Supplemental Digital Content is available in the text
Keywords: decentralization, diagnostic accuracy, dried blood spots, HIV-1, point-of-care, viral load
Abstract
The use of dried blood spots (DBS) instead of plasma as a specimen type for HIV-1 viral load (VL) testing facilitates the decentralization of specimen collection and can increase access to VL testing in resource-limited settings. The performance of DBS for VL testing is lower, however, when compared to the gold standard sample type plasma. In this diagnostic accuracy study, we evaluated 3 VL assays with DBS.
Participants were recruited between August 2012 and April 2015. Both plasma and DBS specimens were prepared and tested for HIV-1 VL with the Roche CAP/CTM HIV-1 test v2.0, the Abbott RealTime HIV-1, and the bioMérieux NucliSENS EasyQ HIV-1 v2.0. Sensitivity and specificity to detect treatment failure at a threshold of 1000 cps/mL with DBS were determined.
A total of 272 HIV-positive patients and 51 HIV-negative people were recruited in the study. The mean difference or bias between plasma and DBS VL was <0.5 log cps/mL with all 3 assays but >25% of the specimens differed by >0.5 log cps/mL.
All 3 assays had comparable sensitivities around 80% and specificities around 90%. Upward misclassification rates were around 10%, but downward misclassification rates ranged from 20.3% to 23.6%. Differences in between assays were not statistically significant (P > 0.1).
The 3 VL assays evaluated had suboptimal performance with DBS but still performed better than immunological or clinical monitoring. Even after the introduction of the much-anticipated point-of-care VL devices, it is expected that DBS will remain important as a complementary option for supporting access to VL monitoring, particularly in rural, resource-limited settings. Manufacturers should accelerate efforts to develop more reliable, sensitive and specific methods to test VL on DBS specimens.
1. Introduction
The World Health Organization currently recommends viral load (VL) monitoring as the preferred approach to determining the effectiveness of antiretroviral therapy (ART) for people living with HIV.[1] Routine VL monitoring allows for earlier detection of treatment failure compared to clinical or immunological monitoring, thereby reducing morbidity and mortality, avoiding accumulation of resistance mutations, and identifying patients in need of adherence support.[2–7] In resource-limited settings, however, access to viral load monitoring is generally limited.[8] Barriers to VL testing in resource-limited settings include the high cost, the need for substantial laboratory infrastructure, efficient specimen transport systems, and implementation of quality assurance measures.[3,9–11] As a result, most people living with HIV in resource-limited settings, where the needs are greatest, lack access to VL testing,[12] and clinical and immunological monitoring is still commonly used, despite reduced accuracy for identifying treatment failure.[8]
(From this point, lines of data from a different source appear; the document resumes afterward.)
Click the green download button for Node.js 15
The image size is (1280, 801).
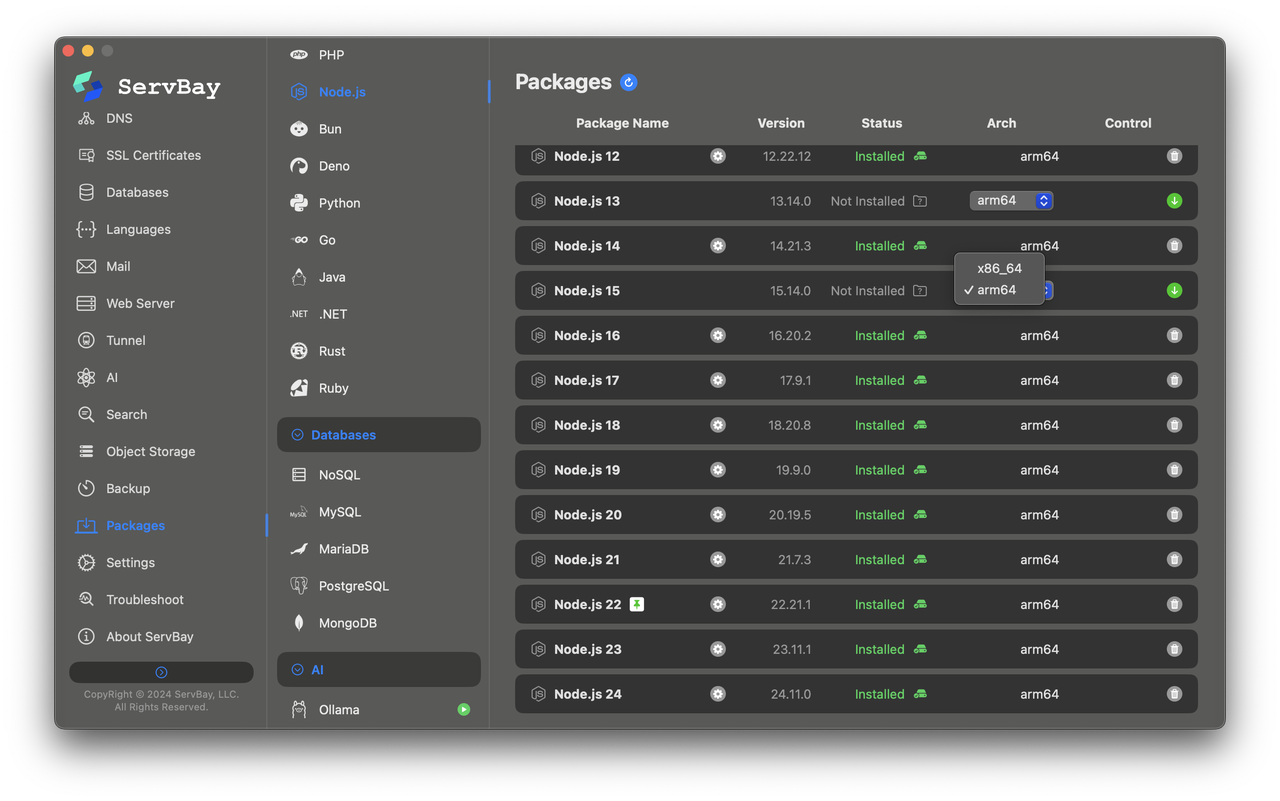pos(1174,291)
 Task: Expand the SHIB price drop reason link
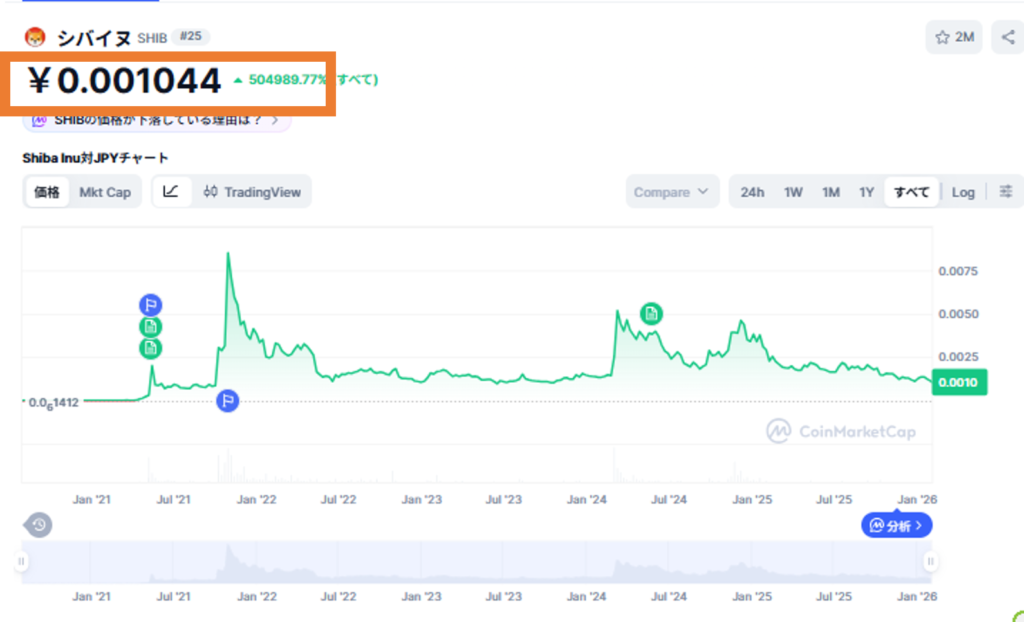[x=157, y=120]
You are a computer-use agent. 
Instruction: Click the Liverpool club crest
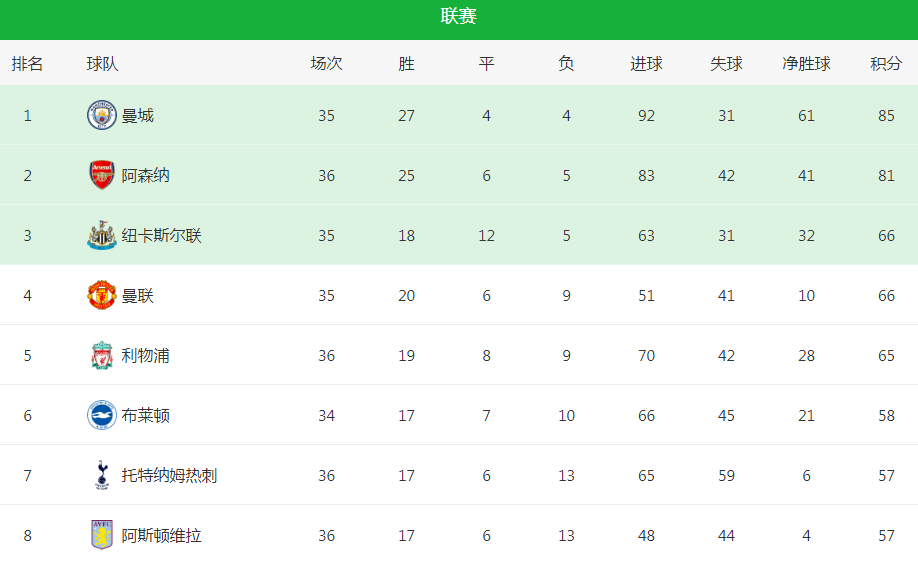pyautogui.click(x=102, y=355)
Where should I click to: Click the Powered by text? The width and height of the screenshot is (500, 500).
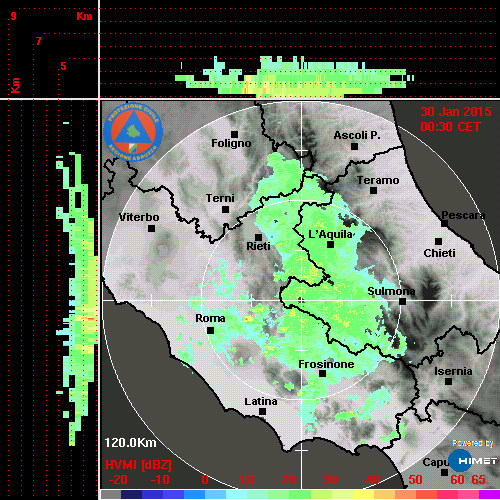click(473, 443)
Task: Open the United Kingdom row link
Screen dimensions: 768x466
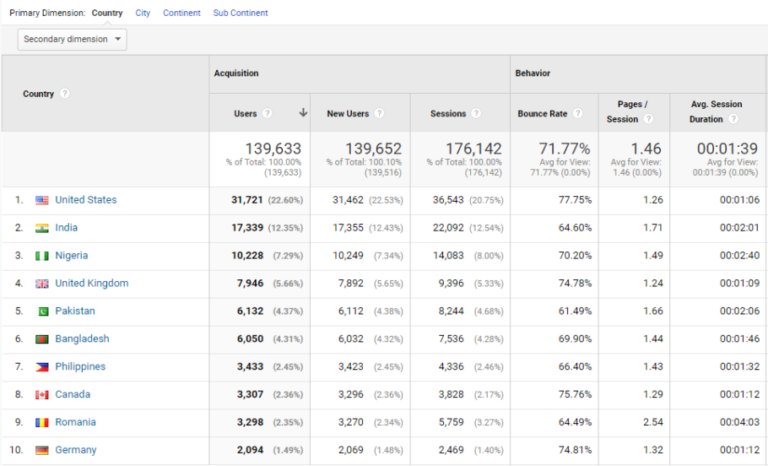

The complexity of specimen collection, storage, and transport for VL testing is mainly related to the use of blood plasma. In resource-limited settings, dried blood spots (DBS) are being introduced as an alternative specimen type to plasma. DBS can be collected using capillary blood from a finger prick, carry no risk of infection, and can be stored and transported at ambient temperature, thus avoiding the need for phlebotomists, cold chain, and same-day transport to a VL testing facility. Using DBS instead of plasma as a specimen type facilitates the decentralization of specimen collection while maintaining high-throughput centralized laboratory testing.[13–15]
Nevertheless, most commercially available VL assays have not been validated for use with DBS and concise locked-down manufacturer protocols for specimen preparation, storage, and processing are often lacking. Several studies comparing DBS with plasma for VL testing have been published but due to the lack of standardization in specimen preparation, storage and processing, these studies are difficult to compare.[16,17] In addition, most evaluations have been carried out either on a single or on 2 different assays, limiting the possibility to compare across assays. There is need for more reliable, standardized, quality assured, and validated methods of HIV-1 VL testing on DBS.
This study summarizes the results of a diagnostic accuracy study with 3 commercially available WHO prequalified HIV-1 VL assays on DBS specimens.
2. Methods
2.1. Study population and setting
Participants were recruited at the Institute of Tropical Medicine (ITM) in Antwerp, Belgium, and the University Hospital in Ghent, Belgium. All consenting HIV-positive patients ≥18 years presenting for VL monitoring as well as people seeking an HIV test between August 2012 and April 2015 were eligible to participate.
2.2. Study procedure
Venous whole blood was collected in EDTA vacutainers, DBS specimens were spotted, and plasma was prepared from the remaining blood by centrifugation at 1100 × g for 20 minutes. Plasma was stored at −80°C until testing. Plasma specimens were tested for VL with the Roche COBAS AmpliPrep/COBAS TaqMan (CAP/CTM) HIV-1 test v2.0 (Branchburg, NJ) at the AIDS Reference Laboratories of the ITM in Antwerp and the University Hospital in Ghent. Results from this assay were used as the reference results in this study. All DBS specimens were tested at the ITM in Antwerp with the Roche CAP/CTM, the Abbott RealTime HIV-1 (Des Plaines, IL), and the bioMérieux NucliSENS EasyQ HIV-1 v2.0 (Marcy-l’Etoile, France).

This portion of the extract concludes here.